Dünyanın bu izole köşesi sahip olduğu gizemle sürekli gündem olmaya ve gündemde kalmaya devam ediyor. 1995 yılında UNESCO Dünya Mirası Listesi'ne dahil edilen heykeller Paskalya Adası'nın dünya çapında gördüğü ilgiyi daha da arttırdı. Özellikle bu tarihten sonra adaya gelen turist sayısında ciddi sayıda artış yaşandı.
Adaya gelen turist sayısında yaşanan artış üzerine yerel yönetim 2018 yılında aldığı bir karar doğrultusunda ada nüfusuna kayıtlı olmayanların ziyaretini 30 gün ile sınırlandırdı. Bu sayede Paskalya'da oluşan yoğunluğun bir nebze de olsa önüne geçilmeye çalışılıyor.
Yaklaşık yedi bin kişinin yaşadığı Paskalya adası, kuzeyindeki küçük bir kumsal dışında uçurumlarla çevrilidir. Pasifik Okyanusunun güneyinde yer alan Paskalya Adası, 163.6 kilometre karelik bir yüzölçümüne sahiptir. Adanın en yüksek noktası 507 metre yüksekliğindedir.
Yarı tropikal bir iklime sahip olan Paskalya adasında yıl boyunca hava oldukça sıcaktır. Bölgesel bir rüzgâr sistemi olan Passat Rüzgârları adada etkilidir. Yağışlar ortalama yıllık 1.150 milimetredir. Güney yarımkürede yer alan Paskalya Adası'nın en serin olduğu dönem Temmuz ve Ağustos aylarıdır.
17. yüzyıla kadar insan müdahalesi sonucu geçmişte ada bulunan palmiye ormanları yok olmuştur. Bilim insanları bundan dört yüzyıl öncesine kadar adanın sık palmiye ağalarıyla kaplı olduğu tezini savunmakta. Geçmişte 10 milyondan fazla ağacın tahrip edildiği tahmin edilmekte.
Paskalya Adası'nın geçmişte yaşadığı bu tahribatla oluşan erozyonu neticesinde bölgedeki insan nüfusu da azalmıştır. Palmiye ormanları, sürekli esen rüzgâra ve dolayısıyla kurumaya karşı, adadaki tarımı koruyordu. Ancak ağaçların kesilmesinden sonra bölge tarımsal vasfını da büyük oranda kaybetti.
Paskalya Adası'nı ilk gören Avrupalı denizci Edward Davis'tir. 1687 yılında çıktığı bir yolculukta Galapagos Adaları'ndan sonra buraya da gelen denizci, ufuk çizgisinde Paskalya Adası'nı görür ve burasının efsanelerde yer alan Güney Kıtası olduğunu düşünür. Ancak rotasından ayrılıp buraya ulaşamaz.

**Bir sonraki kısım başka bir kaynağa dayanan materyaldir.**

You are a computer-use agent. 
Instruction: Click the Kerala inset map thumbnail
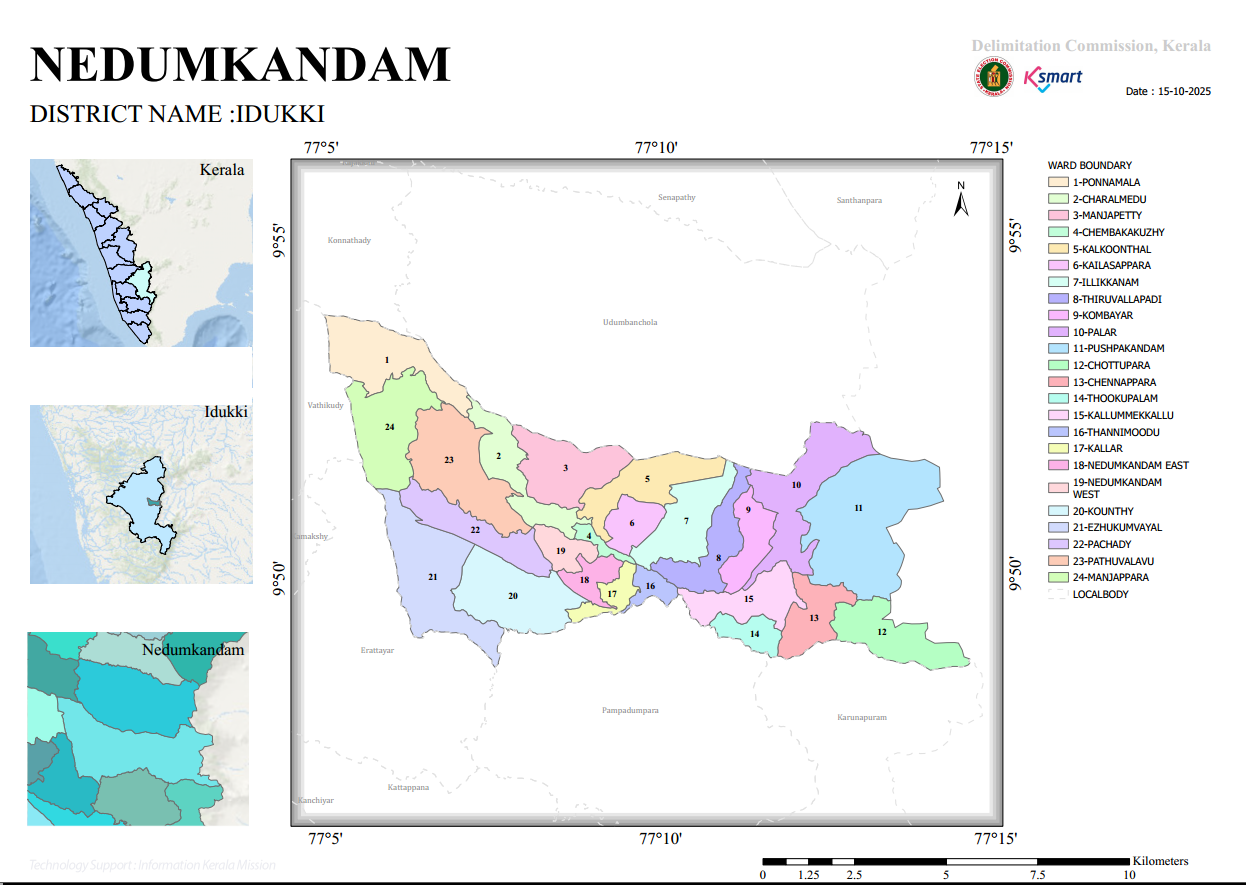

Adaya çıkan ilk Avrupalı ise 1722 yılında Hollandalı denizci Jakop Roggeveen'dir. Hollandalı denizci adaya çıktığında ertesi gün Paskalya olduğundan buraya Paskalya adını verir. 1770 yılında İspanyol komutan Don Felipe Gozales, Paskalya'ya çıkar ve adayı bir İspanyol toprağı haline getirir.
Başta Alman bilim insanları olmak üzere pek çok araştırmacı bölgede bulunan heykellerin gizemini araştırmak ve çözebilmek için zorlu yolculukların ardından Paskalya Adası'na ulaşmayı başarmıştır. Carl Friedrich Behrens'in ilk defa ada hakkında yazıklarının ardından 18. ve 19. yüzyıl boyunca çok sayıda araştırmacı adayı ziyaret eder.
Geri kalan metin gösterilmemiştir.